Diungkapkan, setelah berakhirnya kesepakatan bersama antara General Manager PT PLN (Persero) Distribusi Jawa Timur dengan Kapolda Jatim dengan nomor: 004 PJ/060/DIST-Jatim/2005 dan nomor Pol: B/01/I/2005 tanggal 10 Januari 2005 yang berakhir pada Agustus 2007, selanjutnya kesepakatan kedua pihak dilaksanakan kembali pada 27 Agustus 2008. Penandatanganan dilakukan General Manager PT PLN (Persero) Distribusi Jawa Timur, Budi Harsono dengan Kapolda Jatim.
“Saat ini sudah disediakan posko di setiap area untuk melaporkan adanya kasus pencurian listrik serta aset-asetnya,” jelasnya Budi. Disebutkan pula angka penyusutan listrik di Jawa Timur pada semester I 2008 mencapai 7,89 persen. “Kita upayakan hingga akhir tahun ini bisa berkurang hingga 7 persen,” tambahnya.
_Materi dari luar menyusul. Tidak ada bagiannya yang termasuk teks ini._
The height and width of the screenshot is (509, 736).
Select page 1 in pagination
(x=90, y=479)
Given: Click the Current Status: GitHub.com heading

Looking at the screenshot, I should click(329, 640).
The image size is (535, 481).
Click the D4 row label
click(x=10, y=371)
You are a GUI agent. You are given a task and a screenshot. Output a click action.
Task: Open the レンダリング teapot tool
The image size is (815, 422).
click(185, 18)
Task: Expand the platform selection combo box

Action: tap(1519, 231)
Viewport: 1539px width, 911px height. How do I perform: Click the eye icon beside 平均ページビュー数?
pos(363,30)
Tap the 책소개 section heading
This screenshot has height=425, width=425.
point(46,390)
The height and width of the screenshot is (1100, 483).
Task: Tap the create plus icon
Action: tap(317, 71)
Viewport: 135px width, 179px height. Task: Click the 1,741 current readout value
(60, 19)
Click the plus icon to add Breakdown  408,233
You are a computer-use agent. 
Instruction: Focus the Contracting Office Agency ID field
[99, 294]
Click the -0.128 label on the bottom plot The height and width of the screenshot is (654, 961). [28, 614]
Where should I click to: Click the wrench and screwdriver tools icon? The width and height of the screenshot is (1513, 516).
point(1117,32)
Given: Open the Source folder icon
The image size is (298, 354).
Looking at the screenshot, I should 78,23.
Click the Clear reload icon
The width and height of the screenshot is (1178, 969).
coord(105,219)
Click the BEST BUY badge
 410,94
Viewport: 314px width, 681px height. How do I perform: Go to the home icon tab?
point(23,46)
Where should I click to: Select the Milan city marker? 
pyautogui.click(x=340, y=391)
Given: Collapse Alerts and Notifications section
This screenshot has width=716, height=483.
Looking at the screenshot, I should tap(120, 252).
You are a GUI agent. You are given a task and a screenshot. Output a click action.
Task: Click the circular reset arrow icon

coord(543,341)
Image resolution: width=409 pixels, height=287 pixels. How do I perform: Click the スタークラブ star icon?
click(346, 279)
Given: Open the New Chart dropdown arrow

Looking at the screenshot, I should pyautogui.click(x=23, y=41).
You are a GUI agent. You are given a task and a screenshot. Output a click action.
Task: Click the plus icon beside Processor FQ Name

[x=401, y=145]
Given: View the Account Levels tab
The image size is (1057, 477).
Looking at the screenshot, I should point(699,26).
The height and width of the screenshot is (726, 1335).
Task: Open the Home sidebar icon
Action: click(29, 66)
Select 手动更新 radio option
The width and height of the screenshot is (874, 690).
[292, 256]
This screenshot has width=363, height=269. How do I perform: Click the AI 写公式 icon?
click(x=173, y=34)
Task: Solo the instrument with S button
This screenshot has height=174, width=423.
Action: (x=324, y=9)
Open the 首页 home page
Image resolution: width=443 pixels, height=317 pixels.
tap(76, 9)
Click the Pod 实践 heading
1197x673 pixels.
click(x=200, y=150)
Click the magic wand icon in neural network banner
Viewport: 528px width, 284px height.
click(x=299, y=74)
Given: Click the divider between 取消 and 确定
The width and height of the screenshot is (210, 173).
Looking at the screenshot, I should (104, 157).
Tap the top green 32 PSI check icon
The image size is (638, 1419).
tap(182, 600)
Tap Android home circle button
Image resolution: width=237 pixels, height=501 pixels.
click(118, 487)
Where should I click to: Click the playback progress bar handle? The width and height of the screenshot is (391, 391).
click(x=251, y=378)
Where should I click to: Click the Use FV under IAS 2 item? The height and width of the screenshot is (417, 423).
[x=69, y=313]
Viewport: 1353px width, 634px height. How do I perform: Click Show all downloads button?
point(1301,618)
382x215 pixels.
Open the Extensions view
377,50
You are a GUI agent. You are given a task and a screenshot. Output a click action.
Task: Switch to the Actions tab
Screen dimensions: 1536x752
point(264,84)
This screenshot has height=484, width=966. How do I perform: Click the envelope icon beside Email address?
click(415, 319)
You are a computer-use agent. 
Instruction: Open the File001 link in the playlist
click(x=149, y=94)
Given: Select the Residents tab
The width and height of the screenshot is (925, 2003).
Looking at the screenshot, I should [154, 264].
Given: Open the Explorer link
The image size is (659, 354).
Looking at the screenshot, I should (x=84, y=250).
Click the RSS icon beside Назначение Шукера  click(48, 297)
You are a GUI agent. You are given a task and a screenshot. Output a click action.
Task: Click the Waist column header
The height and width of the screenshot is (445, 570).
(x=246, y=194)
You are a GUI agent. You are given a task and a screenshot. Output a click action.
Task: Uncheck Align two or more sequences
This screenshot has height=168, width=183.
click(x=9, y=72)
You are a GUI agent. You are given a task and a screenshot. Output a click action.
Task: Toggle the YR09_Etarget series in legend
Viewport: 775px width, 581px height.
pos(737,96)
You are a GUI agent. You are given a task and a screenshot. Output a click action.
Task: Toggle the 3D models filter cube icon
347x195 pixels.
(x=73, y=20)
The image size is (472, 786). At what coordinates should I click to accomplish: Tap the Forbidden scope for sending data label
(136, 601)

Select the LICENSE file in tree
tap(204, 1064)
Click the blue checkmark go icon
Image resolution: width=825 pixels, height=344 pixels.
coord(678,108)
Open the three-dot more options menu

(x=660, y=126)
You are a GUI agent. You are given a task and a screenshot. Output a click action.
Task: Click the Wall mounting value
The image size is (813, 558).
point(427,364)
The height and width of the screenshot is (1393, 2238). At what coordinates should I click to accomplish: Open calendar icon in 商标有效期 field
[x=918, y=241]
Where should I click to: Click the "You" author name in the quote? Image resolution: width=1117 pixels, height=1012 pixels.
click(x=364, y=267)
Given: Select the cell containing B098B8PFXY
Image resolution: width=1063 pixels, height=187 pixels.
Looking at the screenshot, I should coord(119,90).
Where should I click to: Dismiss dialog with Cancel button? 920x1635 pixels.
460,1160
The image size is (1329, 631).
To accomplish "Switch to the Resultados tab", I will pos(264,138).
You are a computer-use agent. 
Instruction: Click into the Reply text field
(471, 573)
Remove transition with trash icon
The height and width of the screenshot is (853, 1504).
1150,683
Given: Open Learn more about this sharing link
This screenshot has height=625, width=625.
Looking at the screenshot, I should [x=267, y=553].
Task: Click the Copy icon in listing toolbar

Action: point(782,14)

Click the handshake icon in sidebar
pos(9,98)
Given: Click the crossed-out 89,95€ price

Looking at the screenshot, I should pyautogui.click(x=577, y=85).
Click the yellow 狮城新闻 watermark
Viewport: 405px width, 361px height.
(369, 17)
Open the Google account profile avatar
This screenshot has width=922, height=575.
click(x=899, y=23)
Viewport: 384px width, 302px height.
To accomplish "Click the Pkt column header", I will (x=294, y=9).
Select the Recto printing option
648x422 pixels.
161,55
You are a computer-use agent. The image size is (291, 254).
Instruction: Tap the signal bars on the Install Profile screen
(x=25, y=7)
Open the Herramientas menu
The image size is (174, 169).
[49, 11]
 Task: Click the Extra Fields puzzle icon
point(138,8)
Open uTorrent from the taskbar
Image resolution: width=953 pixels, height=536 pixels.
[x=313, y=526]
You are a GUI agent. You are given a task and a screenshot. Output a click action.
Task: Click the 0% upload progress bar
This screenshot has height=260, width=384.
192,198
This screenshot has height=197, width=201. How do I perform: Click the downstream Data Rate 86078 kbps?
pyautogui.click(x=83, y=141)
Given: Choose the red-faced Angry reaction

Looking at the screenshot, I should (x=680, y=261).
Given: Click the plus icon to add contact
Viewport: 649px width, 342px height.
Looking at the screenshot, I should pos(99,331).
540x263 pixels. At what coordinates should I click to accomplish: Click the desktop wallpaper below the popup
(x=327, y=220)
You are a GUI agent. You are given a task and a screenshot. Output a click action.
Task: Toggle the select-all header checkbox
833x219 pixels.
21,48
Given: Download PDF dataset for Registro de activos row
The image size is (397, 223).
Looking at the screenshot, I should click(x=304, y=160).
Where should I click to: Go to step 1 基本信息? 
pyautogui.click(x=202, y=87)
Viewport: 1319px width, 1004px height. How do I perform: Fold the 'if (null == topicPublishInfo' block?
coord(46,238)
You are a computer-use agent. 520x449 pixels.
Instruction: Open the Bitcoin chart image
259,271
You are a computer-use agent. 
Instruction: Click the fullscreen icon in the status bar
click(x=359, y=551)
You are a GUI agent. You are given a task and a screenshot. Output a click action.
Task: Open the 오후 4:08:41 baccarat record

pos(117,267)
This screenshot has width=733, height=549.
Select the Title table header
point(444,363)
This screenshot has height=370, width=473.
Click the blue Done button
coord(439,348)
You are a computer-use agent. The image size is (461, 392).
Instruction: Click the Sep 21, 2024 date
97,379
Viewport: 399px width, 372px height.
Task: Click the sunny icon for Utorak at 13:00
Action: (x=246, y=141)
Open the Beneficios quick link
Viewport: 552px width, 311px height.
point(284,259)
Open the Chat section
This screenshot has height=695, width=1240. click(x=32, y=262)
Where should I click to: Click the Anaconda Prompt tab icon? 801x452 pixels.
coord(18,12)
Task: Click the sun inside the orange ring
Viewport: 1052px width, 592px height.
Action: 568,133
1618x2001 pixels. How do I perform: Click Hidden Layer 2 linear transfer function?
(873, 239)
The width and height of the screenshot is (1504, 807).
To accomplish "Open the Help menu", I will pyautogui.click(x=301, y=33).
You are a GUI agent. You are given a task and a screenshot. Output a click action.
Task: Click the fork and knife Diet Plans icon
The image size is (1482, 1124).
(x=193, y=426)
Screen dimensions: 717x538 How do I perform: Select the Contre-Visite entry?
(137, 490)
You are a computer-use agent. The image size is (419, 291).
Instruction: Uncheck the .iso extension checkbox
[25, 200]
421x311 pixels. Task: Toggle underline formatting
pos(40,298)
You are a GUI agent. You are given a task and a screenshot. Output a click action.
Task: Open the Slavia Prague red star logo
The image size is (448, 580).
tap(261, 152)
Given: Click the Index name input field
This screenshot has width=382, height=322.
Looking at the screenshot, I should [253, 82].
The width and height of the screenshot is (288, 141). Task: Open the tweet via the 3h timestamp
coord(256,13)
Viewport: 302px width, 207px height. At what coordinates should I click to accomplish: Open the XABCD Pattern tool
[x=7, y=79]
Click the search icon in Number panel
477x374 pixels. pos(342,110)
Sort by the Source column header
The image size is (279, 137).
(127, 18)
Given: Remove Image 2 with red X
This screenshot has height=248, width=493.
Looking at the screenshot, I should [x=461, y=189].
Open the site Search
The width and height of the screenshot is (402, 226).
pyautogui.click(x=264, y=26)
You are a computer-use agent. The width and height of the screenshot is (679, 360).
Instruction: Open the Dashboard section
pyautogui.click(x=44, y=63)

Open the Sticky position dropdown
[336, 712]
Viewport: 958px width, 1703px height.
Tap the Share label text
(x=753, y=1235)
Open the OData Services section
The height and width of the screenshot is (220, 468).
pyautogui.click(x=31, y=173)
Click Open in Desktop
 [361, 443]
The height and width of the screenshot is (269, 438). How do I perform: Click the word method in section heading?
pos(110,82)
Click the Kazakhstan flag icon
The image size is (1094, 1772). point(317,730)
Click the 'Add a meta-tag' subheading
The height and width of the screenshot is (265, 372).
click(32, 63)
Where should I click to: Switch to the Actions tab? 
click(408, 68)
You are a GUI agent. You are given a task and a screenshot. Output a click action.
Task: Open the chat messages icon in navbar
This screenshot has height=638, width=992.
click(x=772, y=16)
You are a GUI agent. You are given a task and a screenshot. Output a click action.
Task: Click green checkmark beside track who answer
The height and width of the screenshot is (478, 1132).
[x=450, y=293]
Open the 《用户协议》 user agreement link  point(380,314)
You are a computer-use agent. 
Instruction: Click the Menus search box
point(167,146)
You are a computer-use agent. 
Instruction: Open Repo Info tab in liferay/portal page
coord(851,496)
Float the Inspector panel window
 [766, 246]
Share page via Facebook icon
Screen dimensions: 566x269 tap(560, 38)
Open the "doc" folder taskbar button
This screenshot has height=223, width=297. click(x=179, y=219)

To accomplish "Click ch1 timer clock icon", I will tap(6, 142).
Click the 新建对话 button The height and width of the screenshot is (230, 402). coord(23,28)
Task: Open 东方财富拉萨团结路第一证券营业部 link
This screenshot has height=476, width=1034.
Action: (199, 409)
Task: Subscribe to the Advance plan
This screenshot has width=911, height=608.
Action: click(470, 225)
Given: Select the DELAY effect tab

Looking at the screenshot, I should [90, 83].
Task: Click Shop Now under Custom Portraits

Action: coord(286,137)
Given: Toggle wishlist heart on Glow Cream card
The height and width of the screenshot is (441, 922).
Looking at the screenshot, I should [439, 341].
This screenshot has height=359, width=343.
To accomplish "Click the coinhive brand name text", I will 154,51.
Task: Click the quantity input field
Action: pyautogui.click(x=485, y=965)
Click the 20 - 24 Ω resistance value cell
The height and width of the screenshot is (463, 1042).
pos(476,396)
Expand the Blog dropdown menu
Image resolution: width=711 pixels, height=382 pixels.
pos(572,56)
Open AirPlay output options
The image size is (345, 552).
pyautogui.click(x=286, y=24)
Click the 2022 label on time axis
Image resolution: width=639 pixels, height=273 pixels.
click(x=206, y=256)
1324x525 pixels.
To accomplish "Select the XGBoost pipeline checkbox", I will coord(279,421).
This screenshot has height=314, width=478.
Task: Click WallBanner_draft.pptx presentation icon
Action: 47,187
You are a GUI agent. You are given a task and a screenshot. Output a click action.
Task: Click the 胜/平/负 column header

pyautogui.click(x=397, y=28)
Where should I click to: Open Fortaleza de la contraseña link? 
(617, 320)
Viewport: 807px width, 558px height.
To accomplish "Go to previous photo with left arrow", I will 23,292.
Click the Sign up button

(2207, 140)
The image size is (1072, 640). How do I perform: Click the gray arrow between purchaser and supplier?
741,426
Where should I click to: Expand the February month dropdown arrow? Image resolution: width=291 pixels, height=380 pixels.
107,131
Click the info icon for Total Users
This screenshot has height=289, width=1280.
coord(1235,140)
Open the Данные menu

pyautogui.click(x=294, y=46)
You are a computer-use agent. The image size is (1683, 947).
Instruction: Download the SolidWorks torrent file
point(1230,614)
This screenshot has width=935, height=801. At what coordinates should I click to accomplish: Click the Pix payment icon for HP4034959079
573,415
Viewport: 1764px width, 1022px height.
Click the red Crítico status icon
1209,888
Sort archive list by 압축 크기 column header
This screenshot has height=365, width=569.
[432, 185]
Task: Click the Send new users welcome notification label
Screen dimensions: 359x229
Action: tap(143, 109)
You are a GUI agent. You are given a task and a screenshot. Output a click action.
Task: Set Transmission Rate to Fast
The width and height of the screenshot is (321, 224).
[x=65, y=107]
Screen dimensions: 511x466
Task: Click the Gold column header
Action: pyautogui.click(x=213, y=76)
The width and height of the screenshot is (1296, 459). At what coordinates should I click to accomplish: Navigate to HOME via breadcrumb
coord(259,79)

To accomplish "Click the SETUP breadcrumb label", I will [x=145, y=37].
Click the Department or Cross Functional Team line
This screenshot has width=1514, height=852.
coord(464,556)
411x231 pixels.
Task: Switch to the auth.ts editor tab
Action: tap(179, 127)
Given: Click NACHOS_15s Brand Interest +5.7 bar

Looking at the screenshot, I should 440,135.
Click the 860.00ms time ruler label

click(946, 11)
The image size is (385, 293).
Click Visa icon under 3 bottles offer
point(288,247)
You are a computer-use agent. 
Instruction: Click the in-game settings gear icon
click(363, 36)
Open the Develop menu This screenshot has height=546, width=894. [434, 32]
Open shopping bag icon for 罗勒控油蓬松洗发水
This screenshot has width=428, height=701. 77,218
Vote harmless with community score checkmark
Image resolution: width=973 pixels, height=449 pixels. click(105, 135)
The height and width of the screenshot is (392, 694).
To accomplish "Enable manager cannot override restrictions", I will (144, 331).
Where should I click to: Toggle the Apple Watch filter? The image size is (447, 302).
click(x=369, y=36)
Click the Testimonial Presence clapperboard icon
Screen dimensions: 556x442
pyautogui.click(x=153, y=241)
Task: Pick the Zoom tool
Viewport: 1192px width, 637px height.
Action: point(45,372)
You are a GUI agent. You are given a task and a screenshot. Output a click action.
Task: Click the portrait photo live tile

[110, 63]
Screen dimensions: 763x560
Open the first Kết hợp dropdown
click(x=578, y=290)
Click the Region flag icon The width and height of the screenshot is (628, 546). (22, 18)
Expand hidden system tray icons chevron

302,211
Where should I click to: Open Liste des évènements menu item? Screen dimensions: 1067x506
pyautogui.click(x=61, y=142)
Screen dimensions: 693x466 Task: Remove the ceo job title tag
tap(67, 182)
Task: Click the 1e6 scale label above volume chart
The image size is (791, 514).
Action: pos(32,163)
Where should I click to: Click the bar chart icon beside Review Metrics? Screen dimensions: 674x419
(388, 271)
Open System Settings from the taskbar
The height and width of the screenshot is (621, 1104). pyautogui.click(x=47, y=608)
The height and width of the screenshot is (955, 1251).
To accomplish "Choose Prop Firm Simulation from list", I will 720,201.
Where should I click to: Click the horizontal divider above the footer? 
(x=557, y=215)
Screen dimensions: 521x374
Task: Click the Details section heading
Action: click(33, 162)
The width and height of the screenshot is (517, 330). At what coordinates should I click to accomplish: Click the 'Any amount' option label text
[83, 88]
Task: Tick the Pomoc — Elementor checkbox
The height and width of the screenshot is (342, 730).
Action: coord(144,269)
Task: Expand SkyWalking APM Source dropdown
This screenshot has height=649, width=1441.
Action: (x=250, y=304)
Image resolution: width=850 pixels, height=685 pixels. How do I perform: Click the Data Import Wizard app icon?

Menurut Budi, banyak aset PLN yang harus dijaga dari upaya pencurian, seperti pembangkit, transmisi, gardu-gardu induk, jaringan menengah maupun rendah. “Kasus yang terjadi adalah pencurian aset seperti kabel, besi terutama di gardu induk. Dengan kerjasama ini kita bisa melakukan penindakan bersama,” tandasnya. (*)
Keterangan foto: General Manager PT PLN (Persero) Distribusi Jawa Timur, Budi Harsono (kanan) dengan Kapolda Jatim, Irjen Herman S Wiryadiredja, saat menandatangani nota kesepahaman. (foto: ro)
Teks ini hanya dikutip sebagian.